Page 159-162 End of Chapter 10
Page 163 Chapter the Twelfth: Snakes and Ladders
• ‘Freud’s’ – Julia has a couch based on Freud’s couch. Note how while TLtL is dominated by French 18th-century figures, Seven Surrenders has more 19th-century and Germanic figures appearing.
• ‘C-CF-003035’ – Carlyle Foster’s tracker tag code
• ‘Their notion of reincarnation is more Pythagorean than Buddhist’ – OK so that’s what they meant by Pythagorean set-sets.
Page 169-175 End of chapter 12
Page 176 Chapter the Thirteenth: Rose-Tinted Daydream
• ‘the Renaissance’ – many references on this page but most have been addressed before.
• ‘Juliet, Helen, Cleopatra, Lesbia, Dante’s Beatrice, Abelard’s Heloise’ – Juliet as in Shakespeare’s play, Helen of Troy, Cleopatra are self-explanatory. Abelard’s Heloise we’ve discussed. Dante’s Beatrice is his guide in heaven as Virgil was for hell and purgatory (Virgil being a pagan, couldn’t go into heaven). Lesbia (which is giving autocorrect hell) was the subject of poems by the poet Catullus who was a major influence on Ovid. Each of the women listed were subjects of works by great poets.

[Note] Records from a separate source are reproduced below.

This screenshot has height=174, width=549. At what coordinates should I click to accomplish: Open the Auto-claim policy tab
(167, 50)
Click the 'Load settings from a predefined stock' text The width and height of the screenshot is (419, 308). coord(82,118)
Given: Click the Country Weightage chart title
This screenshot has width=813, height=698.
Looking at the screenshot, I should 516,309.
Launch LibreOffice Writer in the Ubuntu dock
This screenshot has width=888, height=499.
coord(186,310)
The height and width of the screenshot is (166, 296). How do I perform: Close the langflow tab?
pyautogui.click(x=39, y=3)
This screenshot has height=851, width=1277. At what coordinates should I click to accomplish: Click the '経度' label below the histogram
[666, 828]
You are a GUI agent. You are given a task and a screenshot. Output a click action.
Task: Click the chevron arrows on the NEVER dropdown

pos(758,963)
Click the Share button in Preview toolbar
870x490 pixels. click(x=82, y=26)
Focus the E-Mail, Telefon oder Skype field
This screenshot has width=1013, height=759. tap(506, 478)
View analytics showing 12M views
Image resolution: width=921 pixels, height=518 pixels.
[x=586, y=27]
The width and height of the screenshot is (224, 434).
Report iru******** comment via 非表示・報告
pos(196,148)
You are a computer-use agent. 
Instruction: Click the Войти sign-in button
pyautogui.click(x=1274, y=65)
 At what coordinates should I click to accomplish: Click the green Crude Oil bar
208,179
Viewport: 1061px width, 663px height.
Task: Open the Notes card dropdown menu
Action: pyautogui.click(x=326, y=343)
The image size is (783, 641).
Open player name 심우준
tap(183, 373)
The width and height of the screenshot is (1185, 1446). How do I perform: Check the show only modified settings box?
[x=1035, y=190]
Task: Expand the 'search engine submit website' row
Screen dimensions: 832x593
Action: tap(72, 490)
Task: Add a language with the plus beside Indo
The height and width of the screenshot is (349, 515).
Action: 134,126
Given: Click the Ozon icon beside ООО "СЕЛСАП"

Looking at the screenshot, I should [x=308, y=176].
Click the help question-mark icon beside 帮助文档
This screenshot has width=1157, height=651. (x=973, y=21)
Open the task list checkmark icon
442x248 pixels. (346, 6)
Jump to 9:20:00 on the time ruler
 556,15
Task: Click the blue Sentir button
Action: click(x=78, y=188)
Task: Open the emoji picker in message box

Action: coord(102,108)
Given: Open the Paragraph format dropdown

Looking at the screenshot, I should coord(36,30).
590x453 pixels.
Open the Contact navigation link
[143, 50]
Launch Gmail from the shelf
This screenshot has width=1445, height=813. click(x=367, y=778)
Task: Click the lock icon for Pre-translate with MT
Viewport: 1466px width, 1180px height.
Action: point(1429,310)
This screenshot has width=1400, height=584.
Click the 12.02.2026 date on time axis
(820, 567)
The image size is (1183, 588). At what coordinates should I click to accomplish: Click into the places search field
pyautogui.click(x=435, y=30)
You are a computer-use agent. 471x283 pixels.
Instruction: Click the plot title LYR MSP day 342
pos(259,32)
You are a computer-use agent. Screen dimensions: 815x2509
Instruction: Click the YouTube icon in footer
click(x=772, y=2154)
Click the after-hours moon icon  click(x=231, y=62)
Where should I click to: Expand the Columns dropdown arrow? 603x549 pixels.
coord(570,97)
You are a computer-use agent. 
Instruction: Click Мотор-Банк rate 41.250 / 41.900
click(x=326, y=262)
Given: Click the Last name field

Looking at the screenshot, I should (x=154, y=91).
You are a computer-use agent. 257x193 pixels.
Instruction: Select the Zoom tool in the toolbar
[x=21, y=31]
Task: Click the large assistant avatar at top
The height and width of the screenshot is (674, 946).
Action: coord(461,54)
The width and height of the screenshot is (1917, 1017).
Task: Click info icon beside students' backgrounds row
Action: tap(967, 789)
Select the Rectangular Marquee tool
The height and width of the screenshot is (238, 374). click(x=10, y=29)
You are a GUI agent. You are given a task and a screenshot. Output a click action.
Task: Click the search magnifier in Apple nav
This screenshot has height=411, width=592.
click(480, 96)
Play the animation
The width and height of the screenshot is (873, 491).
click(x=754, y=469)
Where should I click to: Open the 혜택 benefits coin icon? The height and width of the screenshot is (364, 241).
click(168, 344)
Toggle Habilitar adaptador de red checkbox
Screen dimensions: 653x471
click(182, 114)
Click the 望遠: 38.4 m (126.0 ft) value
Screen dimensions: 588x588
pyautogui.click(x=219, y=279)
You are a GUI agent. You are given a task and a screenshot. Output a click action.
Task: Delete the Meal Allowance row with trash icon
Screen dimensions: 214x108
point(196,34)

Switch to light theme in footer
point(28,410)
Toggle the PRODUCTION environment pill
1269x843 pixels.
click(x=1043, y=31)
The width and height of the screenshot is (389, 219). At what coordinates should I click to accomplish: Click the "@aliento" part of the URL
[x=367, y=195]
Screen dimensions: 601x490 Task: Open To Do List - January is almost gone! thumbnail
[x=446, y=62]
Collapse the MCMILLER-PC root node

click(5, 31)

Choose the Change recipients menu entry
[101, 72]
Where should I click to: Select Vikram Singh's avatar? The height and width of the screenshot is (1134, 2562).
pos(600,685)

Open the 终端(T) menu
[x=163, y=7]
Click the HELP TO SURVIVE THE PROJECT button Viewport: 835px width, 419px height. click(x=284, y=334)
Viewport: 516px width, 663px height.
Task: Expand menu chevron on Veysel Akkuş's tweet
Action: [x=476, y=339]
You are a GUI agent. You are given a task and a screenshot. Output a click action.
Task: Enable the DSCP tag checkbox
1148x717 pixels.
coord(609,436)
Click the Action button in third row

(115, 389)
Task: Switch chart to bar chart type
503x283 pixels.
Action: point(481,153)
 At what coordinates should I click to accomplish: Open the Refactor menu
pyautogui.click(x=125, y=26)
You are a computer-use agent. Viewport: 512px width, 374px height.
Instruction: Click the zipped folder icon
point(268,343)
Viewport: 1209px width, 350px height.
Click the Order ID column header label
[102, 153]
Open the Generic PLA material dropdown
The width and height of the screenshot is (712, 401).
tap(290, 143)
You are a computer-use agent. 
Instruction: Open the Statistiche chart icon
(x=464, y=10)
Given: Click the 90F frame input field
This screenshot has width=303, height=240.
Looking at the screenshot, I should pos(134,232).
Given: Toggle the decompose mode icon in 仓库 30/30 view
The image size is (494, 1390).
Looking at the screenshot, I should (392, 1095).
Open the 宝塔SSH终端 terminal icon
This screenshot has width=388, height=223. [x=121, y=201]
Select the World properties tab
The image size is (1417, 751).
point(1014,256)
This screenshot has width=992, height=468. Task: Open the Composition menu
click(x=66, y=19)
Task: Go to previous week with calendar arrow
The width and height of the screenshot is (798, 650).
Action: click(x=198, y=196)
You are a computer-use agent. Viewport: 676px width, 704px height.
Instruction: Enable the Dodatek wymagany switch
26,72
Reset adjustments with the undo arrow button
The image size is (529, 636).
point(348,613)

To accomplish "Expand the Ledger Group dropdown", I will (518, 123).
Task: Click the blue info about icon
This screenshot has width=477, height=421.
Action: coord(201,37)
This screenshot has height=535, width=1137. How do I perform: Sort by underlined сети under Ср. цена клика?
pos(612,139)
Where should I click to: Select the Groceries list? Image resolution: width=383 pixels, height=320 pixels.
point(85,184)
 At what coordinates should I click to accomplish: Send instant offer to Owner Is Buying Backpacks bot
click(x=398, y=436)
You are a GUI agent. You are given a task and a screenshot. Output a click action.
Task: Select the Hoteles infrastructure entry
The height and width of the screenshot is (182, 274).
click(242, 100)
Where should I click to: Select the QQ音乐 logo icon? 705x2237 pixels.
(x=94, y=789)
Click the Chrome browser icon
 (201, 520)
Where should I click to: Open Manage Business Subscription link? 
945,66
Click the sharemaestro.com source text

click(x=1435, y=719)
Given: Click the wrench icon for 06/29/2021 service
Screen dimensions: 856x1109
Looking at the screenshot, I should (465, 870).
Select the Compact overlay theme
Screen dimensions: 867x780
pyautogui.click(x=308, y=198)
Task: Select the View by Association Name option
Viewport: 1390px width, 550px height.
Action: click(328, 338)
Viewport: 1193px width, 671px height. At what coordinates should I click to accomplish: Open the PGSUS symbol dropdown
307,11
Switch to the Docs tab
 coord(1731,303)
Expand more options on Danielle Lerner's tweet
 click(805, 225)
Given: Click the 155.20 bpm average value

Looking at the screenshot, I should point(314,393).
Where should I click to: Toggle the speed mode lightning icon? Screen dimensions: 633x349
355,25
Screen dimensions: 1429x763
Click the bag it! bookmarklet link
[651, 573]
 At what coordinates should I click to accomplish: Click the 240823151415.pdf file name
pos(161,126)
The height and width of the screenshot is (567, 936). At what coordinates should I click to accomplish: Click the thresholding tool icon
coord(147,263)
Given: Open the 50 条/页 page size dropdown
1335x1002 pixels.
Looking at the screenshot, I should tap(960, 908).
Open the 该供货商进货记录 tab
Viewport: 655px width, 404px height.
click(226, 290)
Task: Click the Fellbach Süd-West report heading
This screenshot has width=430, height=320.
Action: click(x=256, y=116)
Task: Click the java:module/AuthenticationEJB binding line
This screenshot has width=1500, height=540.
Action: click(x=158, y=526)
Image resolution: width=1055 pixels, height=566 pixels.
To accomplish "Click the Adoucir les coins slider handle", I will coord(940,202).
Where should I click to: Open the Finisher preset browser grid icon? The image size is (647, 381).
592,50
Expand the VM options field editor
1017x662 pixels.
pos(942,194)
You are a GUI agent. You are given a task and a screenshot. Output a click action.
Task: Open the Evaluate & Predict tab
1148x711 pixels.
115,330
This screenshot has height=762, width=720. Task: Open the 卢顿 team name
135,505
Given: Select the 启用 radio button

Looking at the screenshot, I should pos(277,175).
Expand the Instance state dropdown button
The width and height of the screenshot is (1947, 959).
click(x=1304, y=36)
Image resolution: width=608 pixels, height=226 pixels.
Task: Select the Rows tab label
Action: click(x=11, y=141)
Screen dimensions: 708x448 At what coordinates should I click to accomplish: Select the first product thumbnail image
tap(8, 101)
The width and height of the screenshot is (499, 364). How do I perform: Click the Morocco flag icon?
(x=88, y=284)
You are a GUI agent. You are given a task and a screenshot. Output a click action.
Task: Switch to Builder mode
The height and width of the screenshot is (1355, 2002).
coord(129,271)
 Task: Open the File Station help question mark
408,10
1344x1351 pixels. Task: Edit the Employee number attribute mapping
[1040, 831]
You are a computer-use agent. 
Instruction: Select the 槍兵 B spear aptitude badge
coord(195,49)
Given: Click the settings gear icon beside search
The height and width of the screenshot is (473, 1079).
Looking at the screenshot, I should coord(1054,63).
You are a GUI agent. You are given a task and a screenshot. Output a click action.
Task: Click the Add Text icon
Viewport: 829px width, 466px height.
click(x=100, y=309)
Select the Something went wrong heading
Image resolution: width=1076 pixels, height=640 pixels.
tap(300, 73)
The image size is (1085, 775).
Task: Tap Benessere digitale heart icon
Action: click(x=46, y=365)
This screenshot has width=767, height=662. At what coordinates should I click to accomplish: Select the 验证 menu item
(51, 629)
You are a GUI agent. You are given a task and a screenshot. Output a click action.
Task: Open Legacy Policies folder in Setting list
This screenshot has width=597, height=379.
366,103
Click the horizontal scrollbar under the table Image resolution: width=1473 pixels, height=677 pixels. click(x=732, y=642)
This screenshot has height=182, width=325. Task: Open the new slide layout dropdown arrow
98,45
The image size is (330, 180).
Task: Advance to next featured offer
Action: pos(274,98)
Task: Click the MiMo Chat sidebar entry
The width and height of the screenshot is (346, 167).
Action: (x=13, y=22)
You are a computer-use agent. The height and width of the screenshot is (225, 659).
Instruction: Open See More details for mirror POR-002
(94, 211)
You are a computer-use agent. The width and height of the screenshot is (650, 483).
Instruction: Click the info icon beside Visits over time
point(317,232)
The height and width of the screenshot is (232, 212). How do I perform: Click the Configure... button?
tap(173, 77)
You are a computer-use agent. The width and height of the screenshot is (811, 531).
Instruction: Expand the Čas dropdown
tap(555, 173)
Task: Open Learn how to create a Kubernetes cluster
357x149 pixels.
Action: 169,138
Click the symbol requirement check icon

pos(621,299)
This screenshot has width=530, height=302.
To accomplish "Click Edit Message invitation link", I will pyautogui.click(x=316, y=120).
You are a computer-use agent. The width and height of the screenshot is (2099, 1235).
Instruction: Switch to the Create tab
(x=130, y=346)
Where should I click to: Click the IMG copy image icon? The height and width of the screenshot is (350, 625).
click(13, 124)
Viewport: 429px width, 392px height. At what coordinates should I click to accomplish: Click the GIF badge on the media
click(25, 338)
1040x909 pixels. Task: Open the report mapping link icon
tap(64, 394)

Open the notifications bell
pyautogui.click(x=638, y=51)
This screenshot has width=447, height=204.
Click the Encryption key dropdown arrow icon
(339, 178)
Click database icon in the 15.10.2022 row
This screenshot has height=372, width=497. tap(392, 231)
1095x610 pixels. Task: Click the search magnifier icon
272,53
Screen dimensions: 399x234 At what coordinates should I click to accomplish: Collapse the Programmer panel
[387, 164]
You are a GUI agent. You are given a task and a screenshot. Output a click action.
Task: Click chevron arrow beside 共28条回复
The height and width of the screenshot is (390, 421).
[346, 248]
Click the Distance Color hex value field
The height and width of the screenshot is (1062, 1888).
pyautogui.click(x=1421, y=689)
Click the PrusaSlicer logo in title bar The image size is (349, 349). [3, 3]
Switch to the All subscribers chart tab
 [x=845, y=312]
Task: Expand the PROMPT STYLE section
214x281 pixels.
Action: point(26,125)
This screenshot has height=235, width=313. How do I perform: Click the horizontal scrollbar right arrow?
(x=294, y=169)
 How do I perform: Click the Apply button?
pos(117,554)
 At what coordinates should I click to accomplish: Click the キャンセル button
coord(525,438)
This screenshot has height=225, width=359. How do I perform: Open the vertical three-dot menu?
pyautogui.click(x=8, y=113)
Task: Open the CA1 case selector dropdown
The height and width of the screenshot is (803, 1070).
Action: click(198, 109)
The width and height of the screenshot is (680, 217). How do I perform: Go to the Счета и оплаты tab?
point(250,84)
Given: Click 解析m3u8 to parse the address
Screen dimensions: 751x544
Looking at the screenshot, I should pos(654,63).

• ‘fawn-thin’ – I noted but I’m not sure why.
• This page has a clever use of text columns.
• ‘Count of Monte Cristo’ – The novel by Alexander Dumas in which the character Edmond Dantes is unjustly imprisoned, escapes and re-invents himself as an aristocrat. The Pantheon was discussed in the previous notes – Dumas’s ashes were not interred in the Pantheon until 2002 on the bicentenary of his birth.
• ‘Icarus’ – legendary son of the master builder Daedalus. Ovid also recounted his story in Metamorphoses
Page 202 End of Chapter 13
Page 203 Chapter the Fourteenth: The Suicide of Cato Weeksbooth
• Machiavelli – as discussed in the text
• “Jehovah’s ‘language’” – the question of the original language of humanity (the language of Adam) was a matter of some curiosity. Holy Roman Emperor Frederick II conducted experiments on children so that they would be reared without any influence of a human language so as to see what they would speak naturally. Unsurprisingly the cruel experiment failed. JEDD was raised using an opposite approach: access to many languages from which he has synthesised his own.
• ‘a labyrinth to baffle Daedalus’ – the designer of the labyrinth of King Minos of Crete in which the Minotaur lived. Although Daedalus’s labyrinth canonically had many routes, the symbols of labyrinths from Crete were typically unicursal – i.e. winding but with only a single path. Consequently ‘labyrinth’ is often used to denote unicursal winding paths as opposed to mazes.